Milano, 25 giugno 2017 - Dopo il primo turno delle elezioni comunali (TUTTI I RISULTATI: ECCO I SINDACI ELETTI AL PRIMO TURNO) domenica 25 giugno è il giorno del ballottaggio. Si vota ad Abbiategrasso, Legnano, Magenta. Alle 23 l'affluenza definitiva è stata del 43,3% (alle 19 del 31,02%, alle 12 del 13,82%). 

Ecco i Comuni al ballottaggio e i candidati sindaco

ABBIATEGRASSO - Ad andare al ballottaggio sono Cesare Nai (Forza Italia, Lega Nord, Fratelli d'Italia, Nai Sidaco e Abbiategrasso merita) con il 36 % dei voti e Domenico Finiguerra (Cambiamo Abbiategrasso e Abbiategrasso Bene comune), secondo al 29%. 

LEGNANO A sfidarsi nuovamente alle urne saranno il primo cittadino uscente Alberto Centinaio, sostenuto da Partito Democratico, Progressisti e Riformisti, Unione Italiana e dalle liste civiche 'Insieme per Legnano', 'Noi della Lombardia X Legnano' e 'Più Legnano' ed il suo rivale di centrodestra, Gianbattista Fratus, con alle spalle Lega Nord, Forza Italia, Fratelli D'italia-Alleanza Nazionale e le liste civiche 'Legnano Futura' e 'Proteggiamo Legnano'. 

Alla vigilia del ballottaggio (urne aperte dalle 7 alle 23) proviamo a riepilogare quali sono le forze che si sono schierate ufficialmente, al primo turno nelle coalizioni di centro destra e centro sinistra, e le «prese di posizione», singole o di lista, che hanno fatto seguito al risultato del primo turno e alla mancanza di qualsiasi apparentamento ufficiale.

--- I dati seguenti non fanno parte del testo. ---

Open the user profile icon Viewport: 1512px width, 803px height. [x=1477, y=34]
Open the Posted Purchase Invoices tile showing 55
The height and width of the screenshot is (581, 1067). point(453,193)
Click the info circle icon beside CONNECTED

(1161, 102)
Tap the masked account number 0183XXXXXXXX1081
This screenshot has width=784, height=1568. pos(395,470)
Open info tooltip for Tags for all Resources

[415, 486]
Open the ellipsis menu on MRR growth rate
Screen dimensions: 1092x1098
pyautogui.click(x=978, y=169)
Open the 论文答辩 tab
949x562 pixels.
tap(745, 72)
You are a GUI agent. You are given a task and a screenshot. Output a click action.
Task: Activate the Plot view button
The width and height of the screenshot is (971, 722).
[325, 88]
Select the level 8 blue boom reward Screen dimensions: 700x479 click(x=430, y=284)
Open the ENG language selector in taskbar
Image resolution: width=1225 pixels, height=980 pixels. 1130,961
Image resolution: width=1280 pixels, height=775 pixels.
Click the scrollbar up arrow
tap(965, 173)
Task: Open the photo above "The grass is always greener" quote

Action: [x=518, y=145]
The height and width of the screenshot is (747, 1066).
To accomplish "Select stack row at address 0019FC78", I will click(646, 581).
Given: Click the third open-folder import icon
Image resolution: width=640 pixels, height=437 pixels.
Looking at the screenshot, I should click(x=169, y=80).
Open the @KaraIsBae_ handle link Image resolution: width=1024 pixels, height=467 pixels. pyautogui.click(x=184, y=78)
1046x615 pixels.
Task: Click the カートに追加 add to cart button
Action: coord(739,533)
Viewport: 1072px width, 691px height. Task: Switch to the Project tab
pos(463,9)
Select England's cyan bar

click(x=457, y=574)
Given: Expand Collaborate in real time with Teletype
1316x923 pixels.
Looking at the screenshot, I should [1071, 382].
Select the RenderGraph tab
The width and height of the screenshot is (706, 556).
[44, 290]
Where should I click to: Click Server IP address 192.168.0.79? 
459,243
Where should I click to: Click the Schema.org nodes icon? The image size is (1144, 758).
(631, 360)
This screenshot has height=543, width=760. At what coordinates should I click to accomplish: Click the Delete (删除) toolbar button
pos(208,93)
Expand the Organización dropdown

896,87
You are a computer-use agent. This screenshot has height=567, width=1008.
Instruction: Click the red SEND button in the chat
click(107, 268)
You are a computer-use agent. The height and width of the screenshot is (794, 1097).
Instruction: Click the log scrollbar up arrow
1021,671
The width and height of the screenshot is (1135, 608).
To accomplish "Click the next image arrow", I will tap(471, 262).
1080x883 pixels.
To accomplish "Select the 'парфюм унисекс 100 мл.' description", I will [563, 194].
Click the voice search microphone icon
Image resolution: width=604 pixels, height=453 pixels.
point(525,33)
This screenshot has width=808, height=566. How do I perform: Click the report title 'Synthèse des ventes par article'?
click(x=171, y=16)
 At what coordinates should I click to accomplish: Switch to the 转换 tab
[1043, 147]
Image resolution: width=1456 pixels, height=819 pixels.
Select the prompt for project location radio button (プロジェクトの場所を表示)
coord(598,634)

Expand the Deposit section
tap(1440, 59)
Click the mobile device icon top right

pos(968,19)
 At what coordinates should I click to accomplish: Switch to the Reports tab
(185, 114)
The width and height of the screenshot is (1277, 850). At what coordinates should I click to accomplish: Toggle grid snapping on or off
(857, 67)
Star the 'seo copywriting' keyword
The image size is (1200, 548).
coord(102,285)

Si parte dalle due coalizioni originarie: nel centro destra che ha sostenuto Gianbattista Fratus conducendolo sino al 38,78% del primo turno, sono riunite sin dal primo momento la Lega nord, Forza Italia, Fratelli d’Italia, Legnano Futura e Proteggiamo Legnano. Questi sono anche i simboli che gli elettori troveranno sulla scheda sotto il nome del candidato. Fratus occuperà la parte sinistra della scheda elettorale. Sulla parte destra, sotto il nome di Alberto Centinaio, le liste della coalizione di centrosinistra che hanno condotto il sindaco uscente al 32,55% delle preferenze al primo turno: Partito democratico, Insieme per Legnano, Più Legnano, Noi della Lombardia per Legnano, Progressisti Riformisti e Unione italiana.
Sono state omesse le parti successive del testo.